◆ EXERCISE REQUIREMENTS:
Rewrite the part of the dopamine dominance text below, starting at "First, some quick" and ending at "being dopamine dominant.", with "research" changed to "studies".

◆ SUPPLIED TEXT:
---+---

Since introducing the idea of dopamine dominance, I have received several questions about the difference between dopamine dominance and the dopamine challenge. This post will attempt to clarify these two important points.

First, some quick background: the concept of dopamine dominance and the protocol to determine dopamine dominance – called the dopamine challenge – are based on the research of Marty Hinz, MD. Up until this past year, it was thought that symptoms related to neurotransmitter imbalance were due to dysfunction at the Organic Cation Transporter Type 2 (OCT2) that caused imbalances in and between serotonin and dopamine. Based on the work of Dr. Hinz, it is now known that there is a small but significant percentage of the population that requires significantly more dopamine precursor (than serotonin precursor) that overrides and dominates the transport of serotonin at the OCT2. These people are referred to as having dopamine dominance or of being dopamine dominant.

---+---

◆ STUDY MATERIAL:
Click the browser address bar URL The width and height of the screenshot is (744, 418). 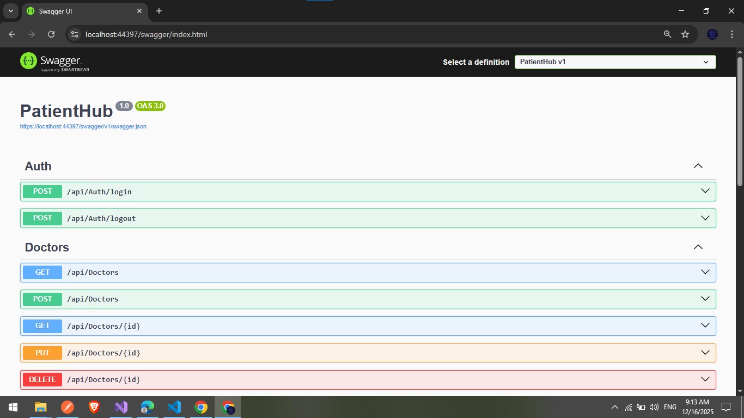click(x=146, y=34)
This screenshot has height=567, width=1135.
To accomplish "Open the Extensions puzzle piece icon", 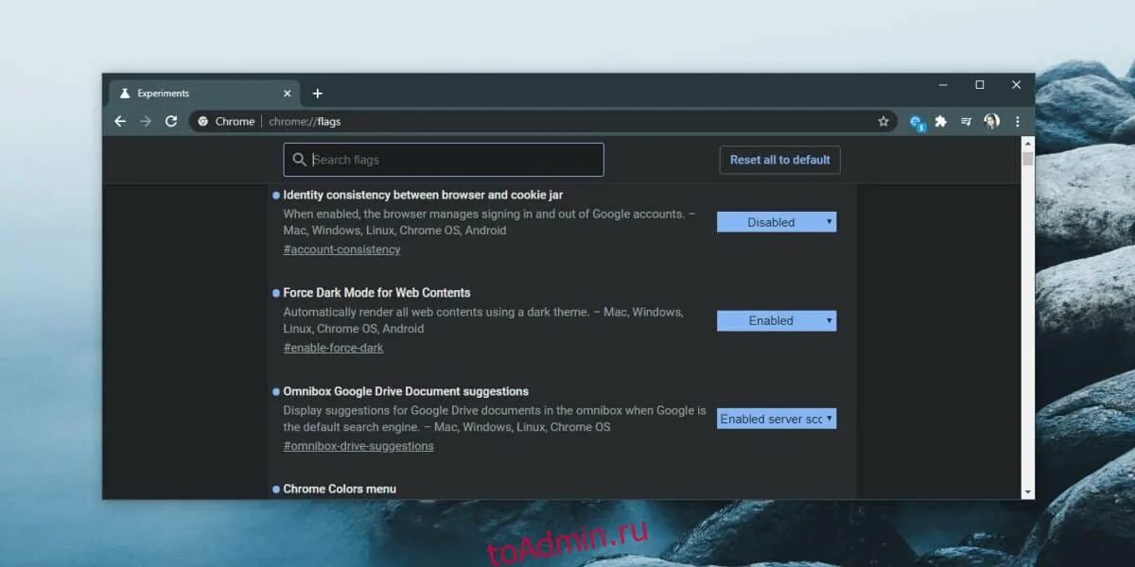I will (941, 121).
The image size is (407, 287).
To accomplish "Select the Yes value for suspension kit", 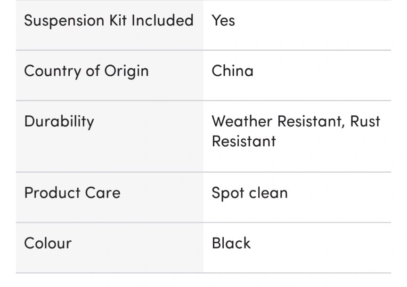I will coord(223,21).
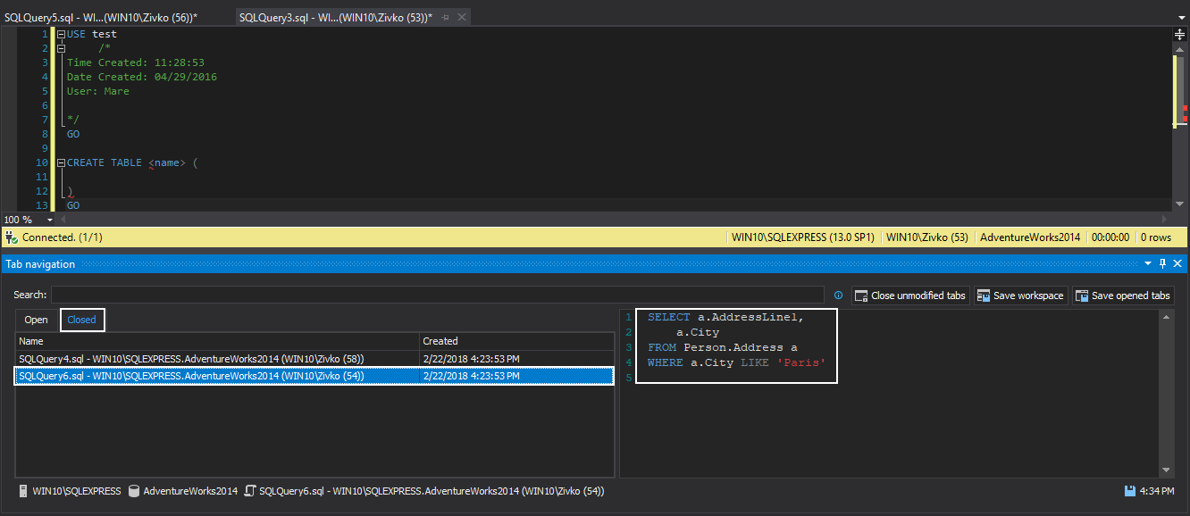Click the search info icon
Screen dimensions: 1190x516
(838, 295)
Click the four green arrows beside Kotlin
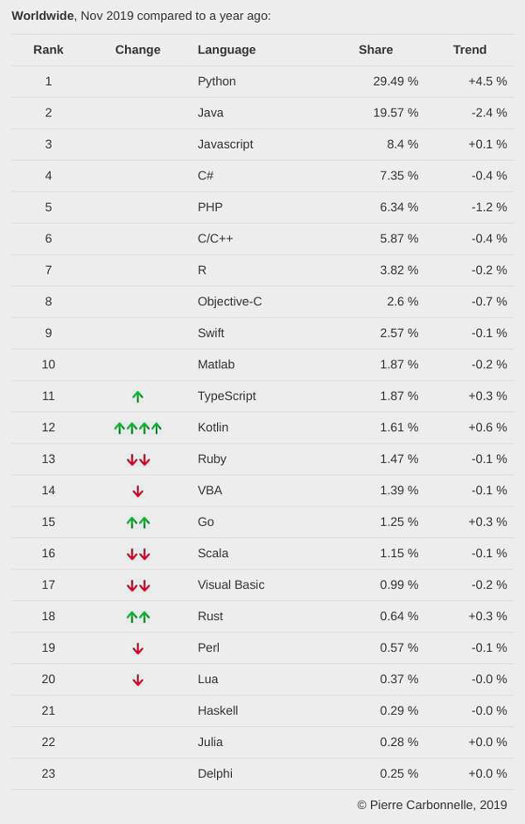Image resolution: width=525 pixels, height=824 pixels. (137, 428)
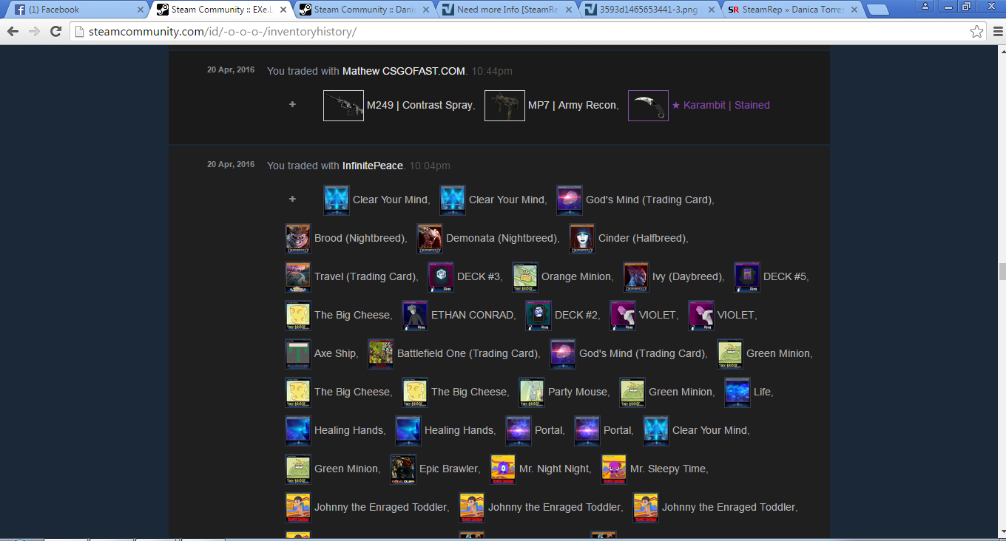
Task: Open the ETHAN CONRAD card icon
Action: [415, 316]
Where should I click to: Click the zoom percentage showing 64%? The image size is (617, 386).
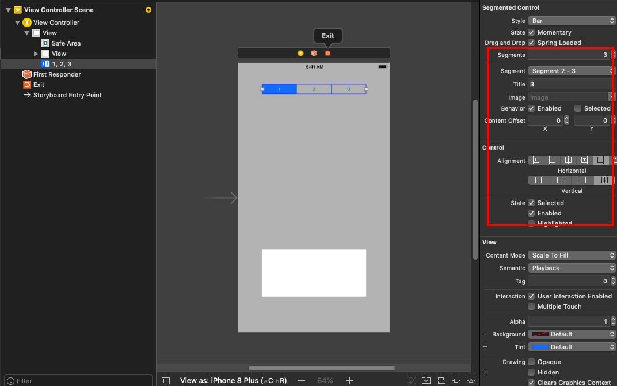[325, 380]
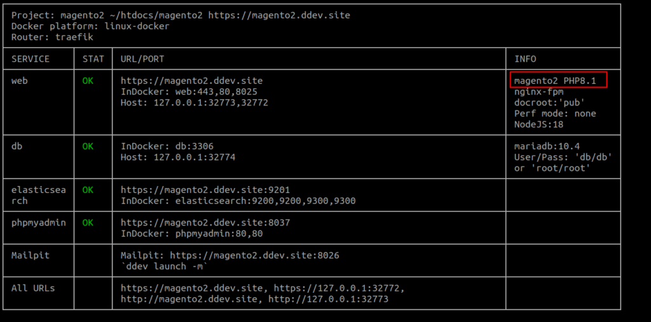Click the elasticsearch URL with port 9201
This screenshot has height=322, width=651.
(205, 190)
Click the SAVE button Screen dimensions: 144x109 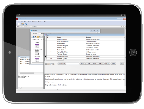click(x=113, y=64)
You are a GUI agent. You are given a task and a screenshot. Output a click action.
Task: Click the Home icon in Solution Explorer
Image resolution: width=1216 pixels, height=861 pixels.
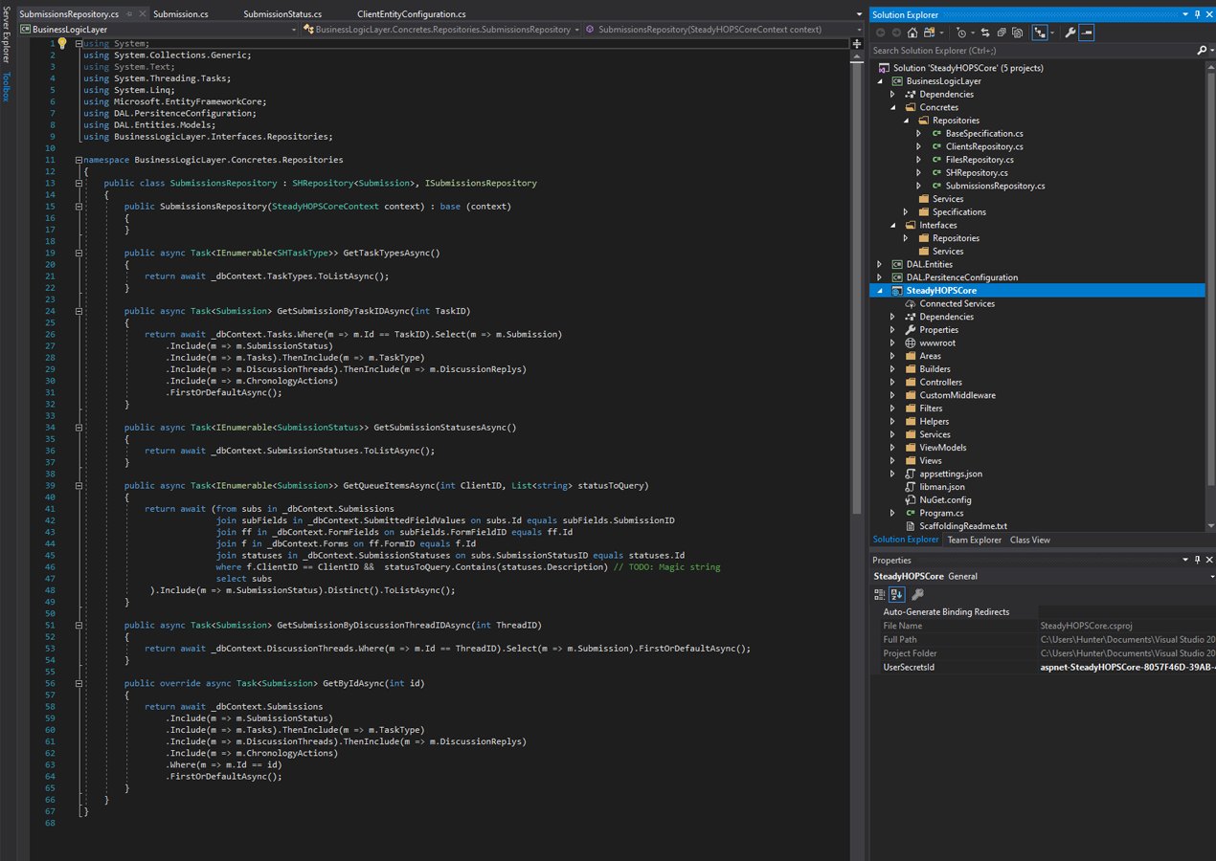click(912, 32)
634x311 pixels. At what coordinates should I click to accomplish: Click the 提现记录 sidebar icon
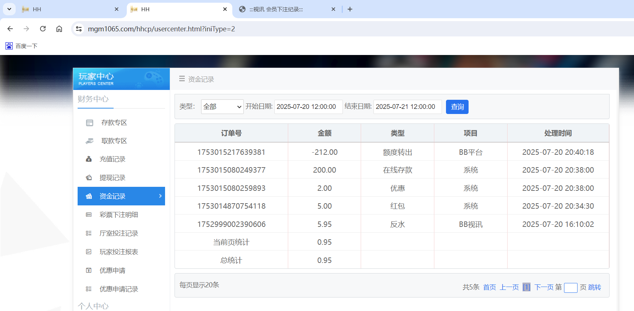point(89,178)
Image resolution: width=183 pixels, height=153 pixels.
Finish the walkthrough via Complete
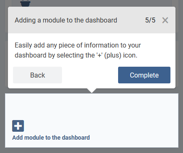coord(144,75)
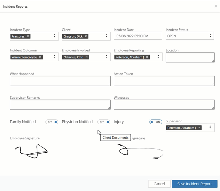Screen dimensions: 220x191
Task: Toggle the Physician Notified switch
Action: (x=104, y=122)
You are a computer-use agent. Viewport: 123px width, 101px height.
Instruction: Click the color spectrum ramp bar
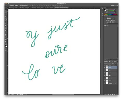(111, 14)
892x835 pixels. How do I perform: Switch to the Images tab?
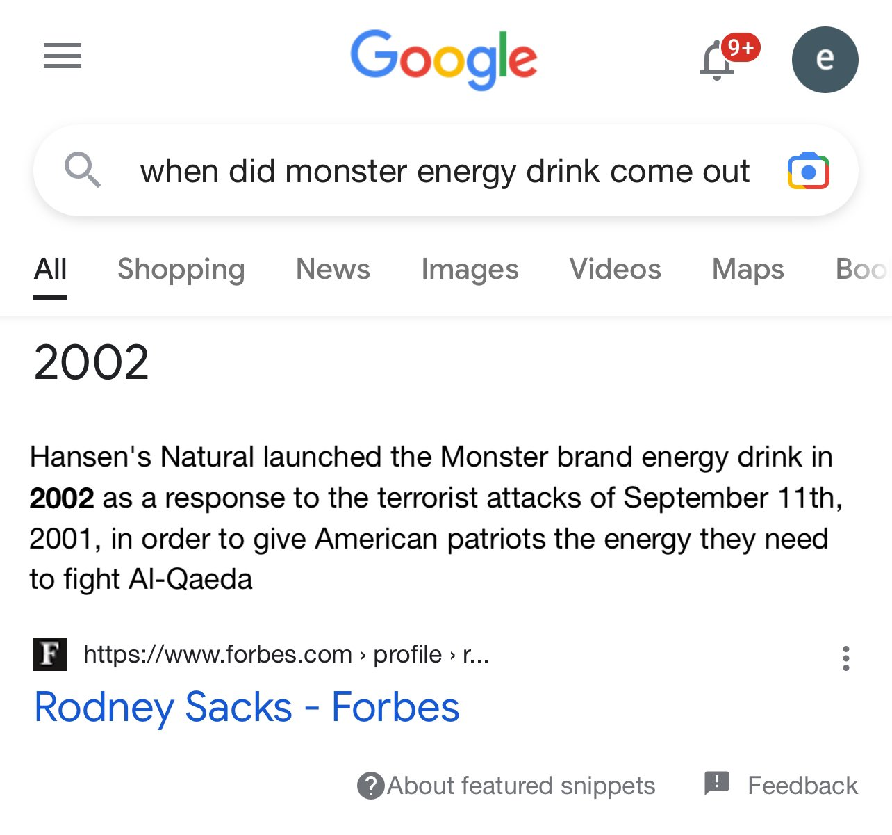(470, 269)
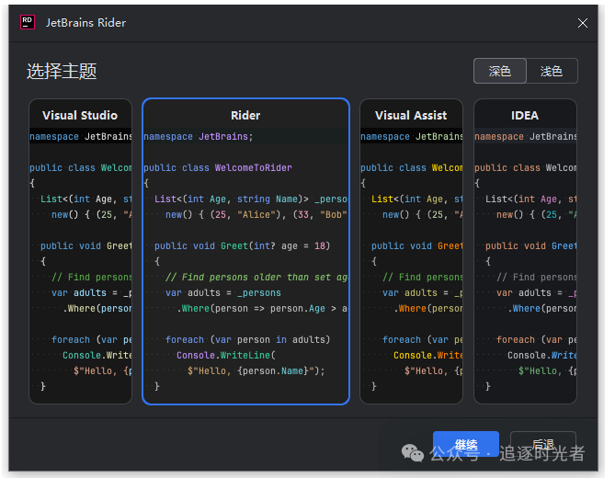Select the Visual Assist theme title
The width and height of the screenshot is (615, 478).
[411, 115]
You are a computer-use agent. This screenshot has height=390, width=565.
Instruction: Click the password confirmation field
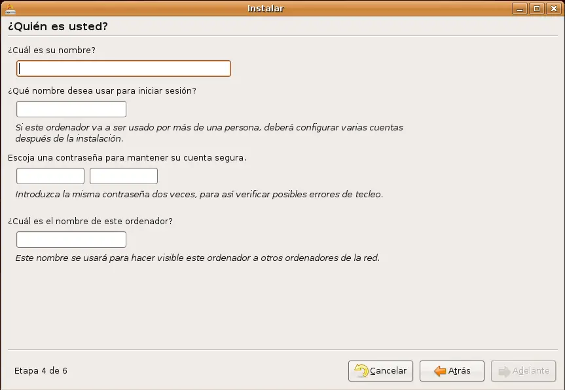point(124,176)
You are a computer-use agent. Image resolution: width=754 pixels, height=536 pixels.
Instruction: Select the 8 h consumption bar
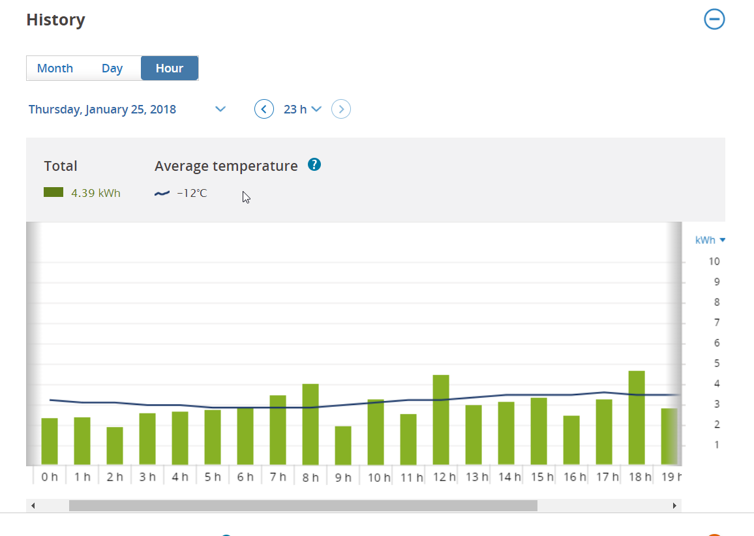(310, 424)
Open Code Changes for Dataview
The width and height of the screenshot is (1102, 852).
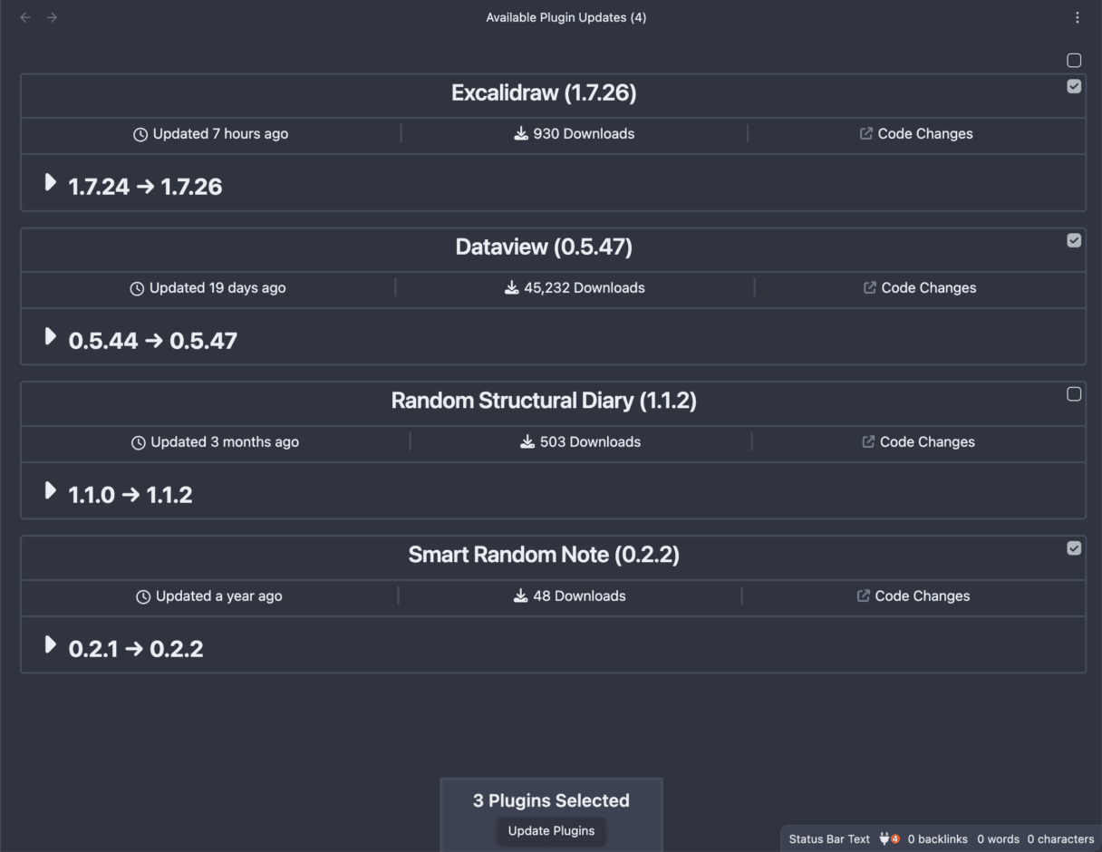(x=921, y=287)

---+---

◆ EXPECTED OUTPUT:
First, some quick background: the concept of dopamine dominance and the protocol to determine dopamine dominance – called the dopamine challenge – are based on the studies of Marty Hinz, MD. Up until this past year, it was thought that symptoms related to neurotransmitter imbalance were due to dysfunction at the Organic Cation Transporter Type 2 (OCT2) that caused imbalances in and between serotonin and dopamine. Based on the work of Dr. Hinz, it is now known that there is a small but significant percentage of the population that requires significantly more dopamine precursor (than serotonin precursor) that overrides and dominates the transport of serotonin at the OCT2. These people are referred to as having dopamine dominance or of being dopamine dominant.